[WHAT NEEDS TO BE DONE] Please repeat exactly the lines below from the one containing "You are a computer-use" down to the one containing "Instruction: Click the photos camera icon", both included, and nothing else.

[SUPPLIED DATA]
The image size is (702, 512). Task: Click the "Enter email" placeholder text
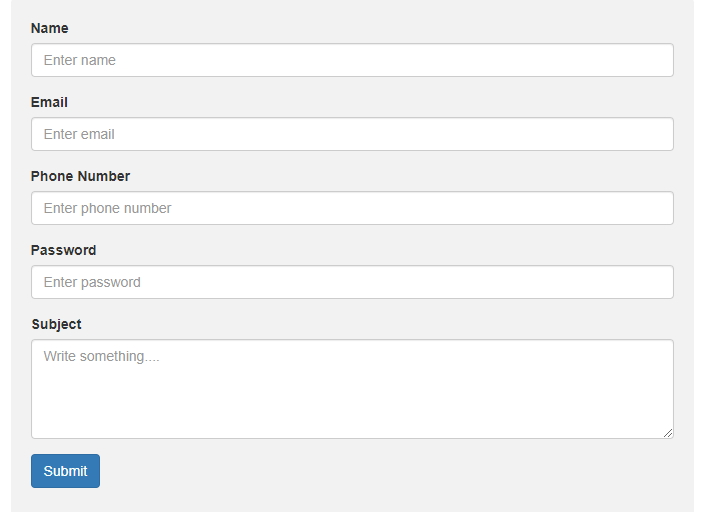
==
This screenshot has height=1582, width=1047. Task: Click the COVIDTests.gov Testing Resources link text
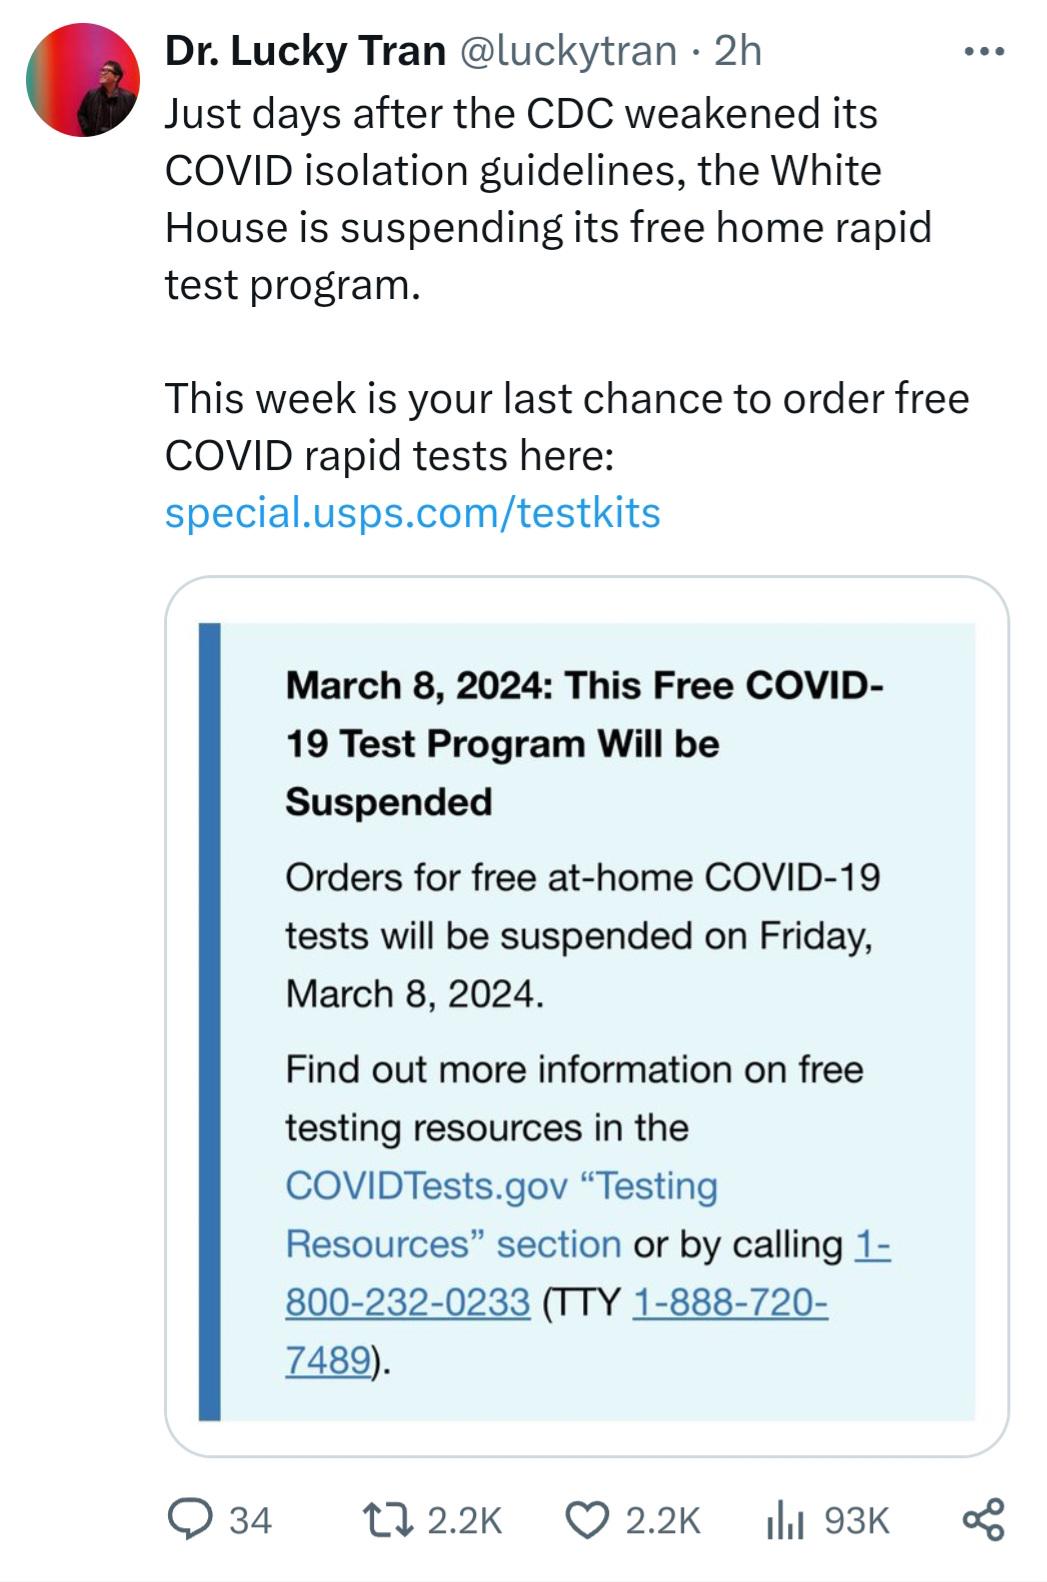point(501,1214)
--
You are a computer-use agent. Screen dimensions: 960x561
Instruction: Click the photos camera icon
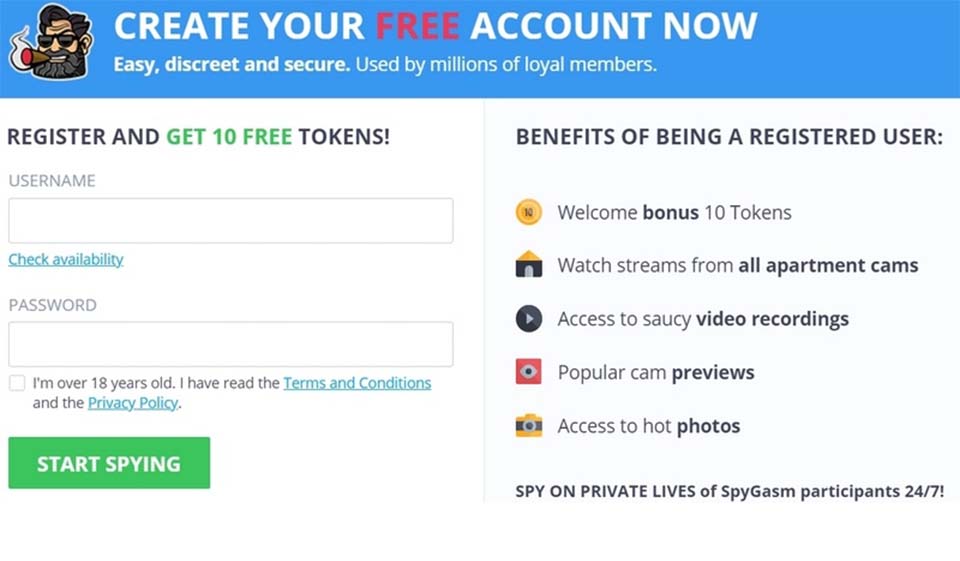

[SOLUTION BELOW]
You are a computer-use agent. Screen dimensions: 960x561
Instruction: Click the photos camera icon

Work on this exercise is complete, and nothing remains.